Many of these risk factors are historical and not necessarily evidence-based, but act as the best decision process available for case-finding, reflecting as they do many non-nutritional risk factors for osteoporosis (see Chapter 4). Although genetic factors are clearly the most determinant of bone mass (see Chapter 5), only a maternal hip fracture is accepted as an indication for BMD, reflecting the difficulty of clinically defining the condition of osteoporosis without bone mass assessment. As yet there are no cost-effective data available, which would argue in favour of population screening at any age, although guidelines in the US do consider that assessment and treatment of all women over the age of 60 could be cost-effective, if a cost per quality associated life year of $30 000 is accepted. As the costs of the management of current fractures in the UK has been estimated at £1.7 billion per annum, the potential saving that could be induced by a population-based approach to fracture reduction including targeted assessment of bone mass is likely to be considered in future years. What is universally accepted is that BMD measurements are not simple to interpret and require an experienced operator.

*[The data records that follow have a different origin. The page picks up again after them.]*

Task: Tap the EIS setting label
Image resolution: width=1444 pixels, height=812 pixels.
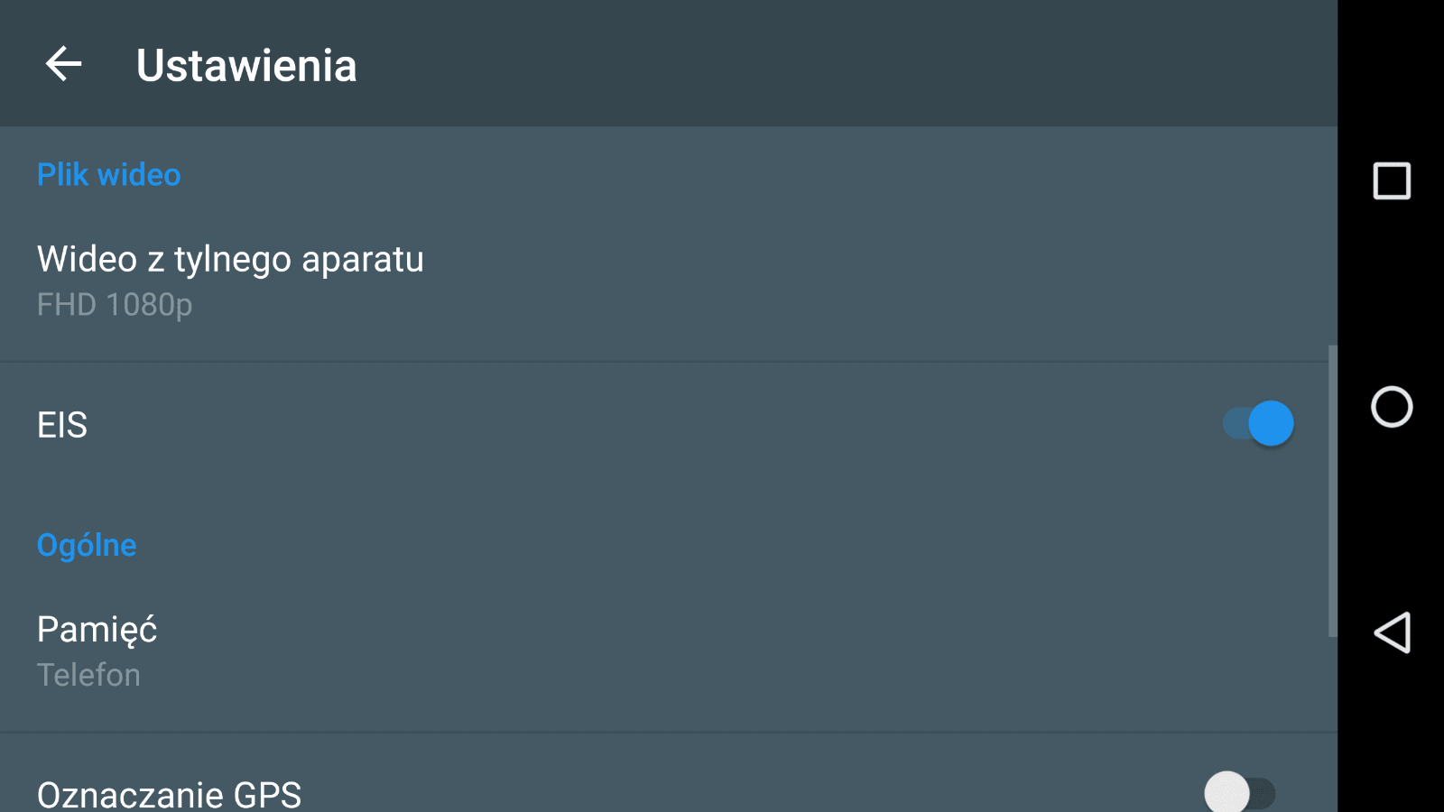Action: click(62, 424)
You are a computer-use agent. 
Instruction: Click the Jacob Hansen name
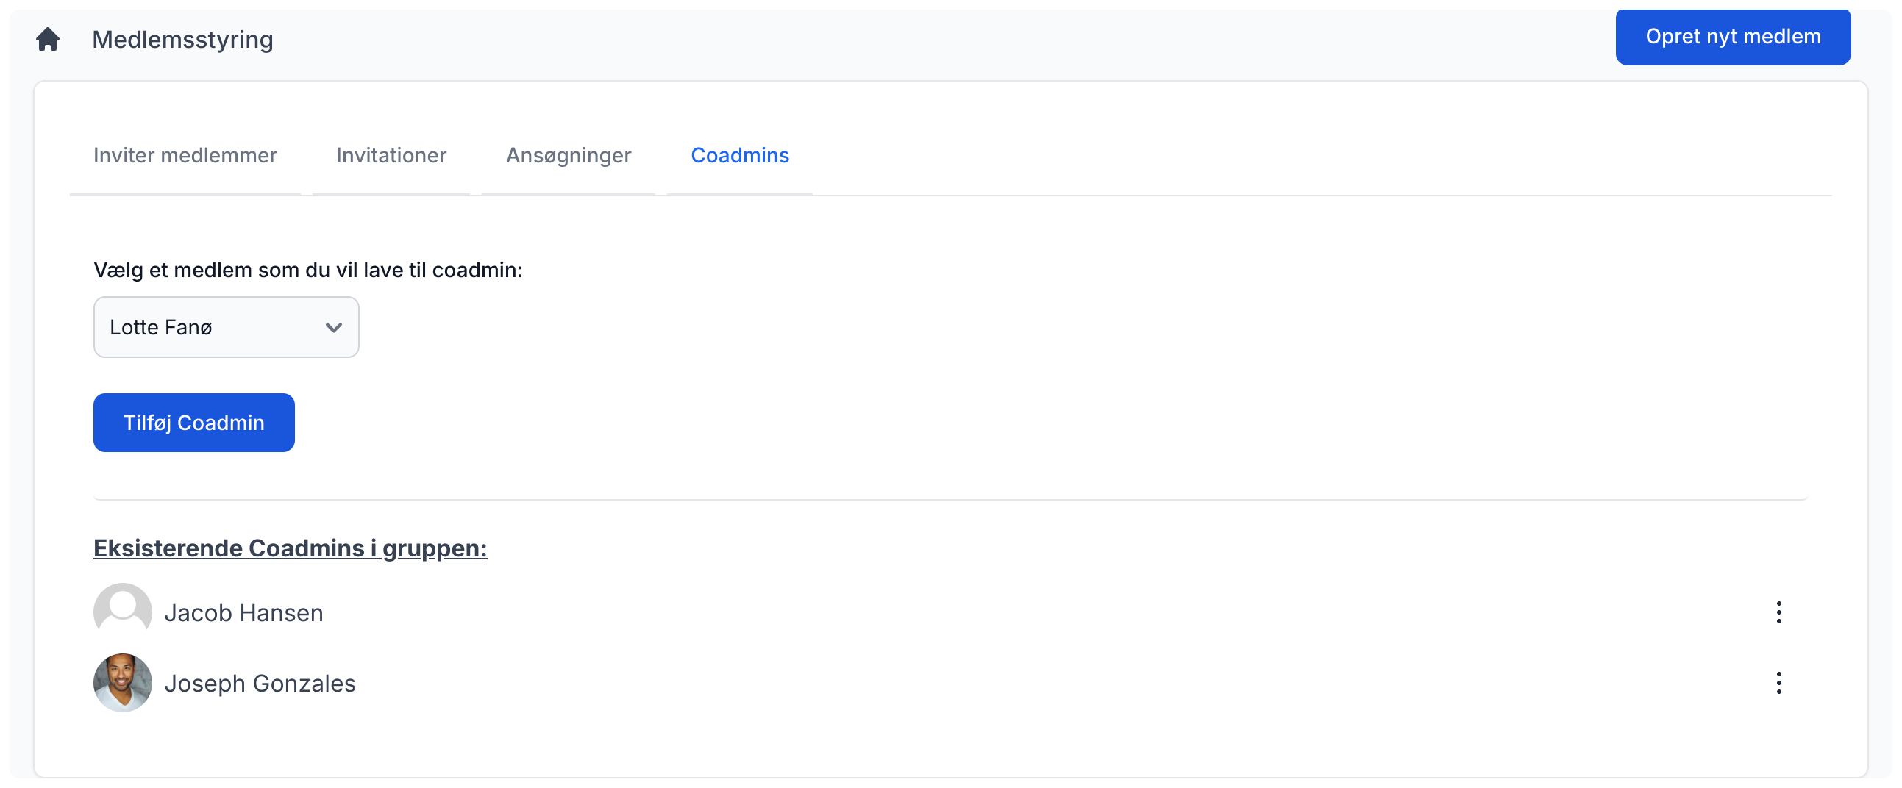pyautogui.click(x=244, y=613)
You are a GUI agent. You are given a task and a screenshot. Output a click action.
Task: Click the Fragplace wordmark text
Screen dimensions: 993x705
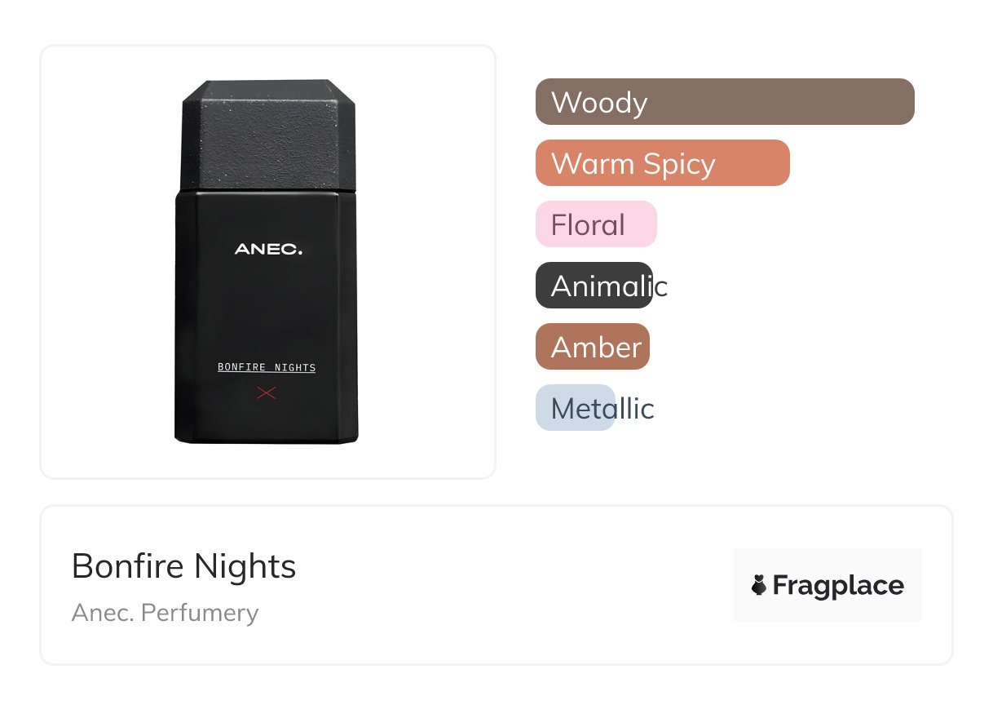[838, 586]
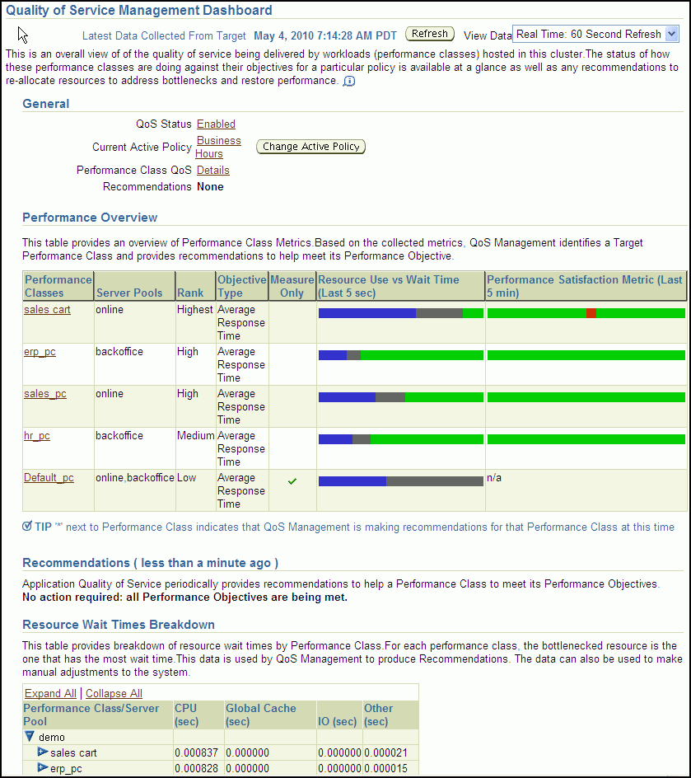The height and width of the screenshot is (778, 691).
Task: Click the Change Active Policy button
Action: tap(310, 147)
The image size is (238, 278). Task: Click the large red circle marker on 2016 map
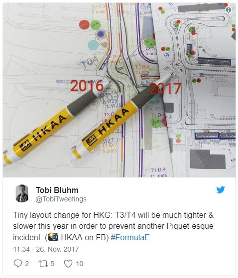(84, 25)
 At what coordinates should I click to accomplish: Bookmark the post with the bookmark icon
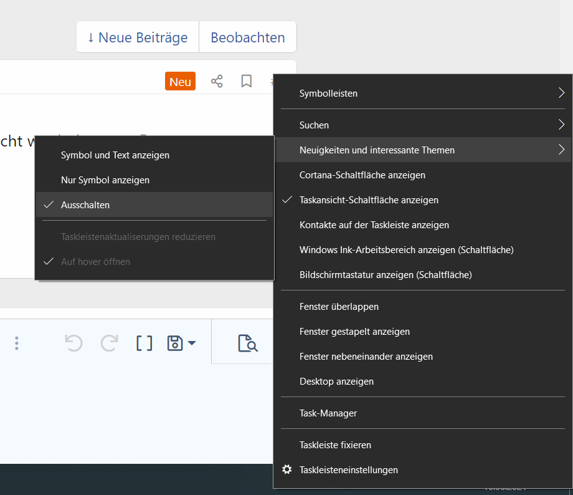click(x=247, y=81)
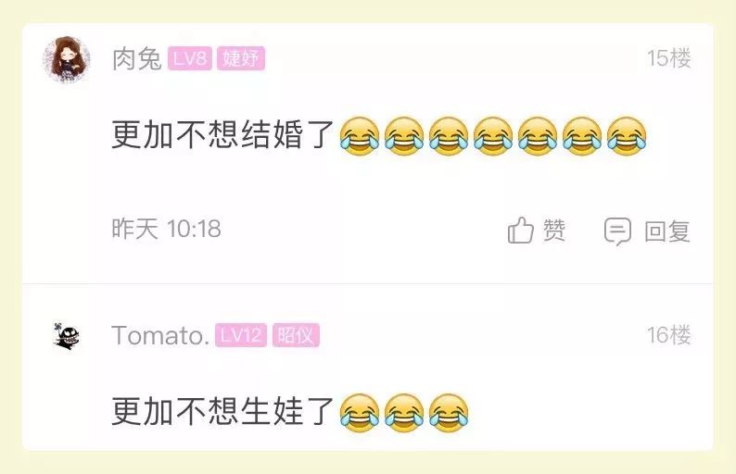This screenshot has width=736, height=474.
Task: Tap first laughing emoji in Tomato's comment
Action: (360, 413)
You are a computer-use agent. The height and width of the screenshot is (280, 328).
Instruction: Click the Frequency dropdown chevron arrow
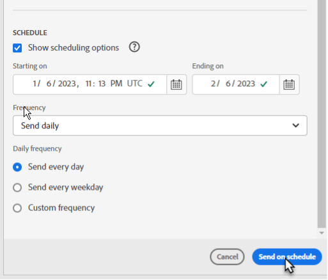pos(295,125)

Targeting Prevention without Bone Mineral Measurements
As indicated above, it appears that for cost-effective use of bisphosphonates to prevent fracture, targeting treatment based on measurements of axial DEXA are essential. However, other therapies such as hormone replacement therapy may be effective in women regardless of their BMD. As will be discussed in Chapter 8.2, calcium may have a role in fracture prevention regardless of the presence of osteoporosis, especially in the elderly and when used in association with vitamin D (Chapter 9). Such therapies may not to be targeted at those specifically with low bone mass. For example, calcium and vitamin D are recommended in fracture prevention in the frail elderly especially those at risk of hip fracture. Recent evidence suggests that vitamin D supplementation may improve muscle strength and hence potentially reduce falls in those who are deficient. Therefore, it may be concluded that vitamin D supplementation will in the future need to be targeted at those who have been shown to be deficient. Similarly, wearing hip protectors may prevent hip fractures and an obvious use may be to target the use of these garments in those at risk of hip fracture due to frequent falls.
Conclusions
This chapter has briefly reviewed the relationship between osteoporosis and fractures, the epidemiology of which is fully discussed in Chapter 2. While there are many techniques for measuring bone mass, only BMD measurements can be used to diagnose osteoporosis although other techniques are almost as predictive of fracture. Previously, intervention decisions have been based simply on a diagnosis of osteoporosis, but there is increasing recognition of the importance of the use of 10-year fracture risk to determine cost-effective intervention. The use of relatively expensive drug therapy may therefore require to be targeted at those with a high 10-year fracture risk including a diagnosis of osteoporosis. There is therefore a clear role for non-pharmaceutical interventions, such as nutrition in prevention and treatment in those at lower absolute risk. Further work is required to determine the most appropriate triggers for nutritional and other pharmaceutical interventions.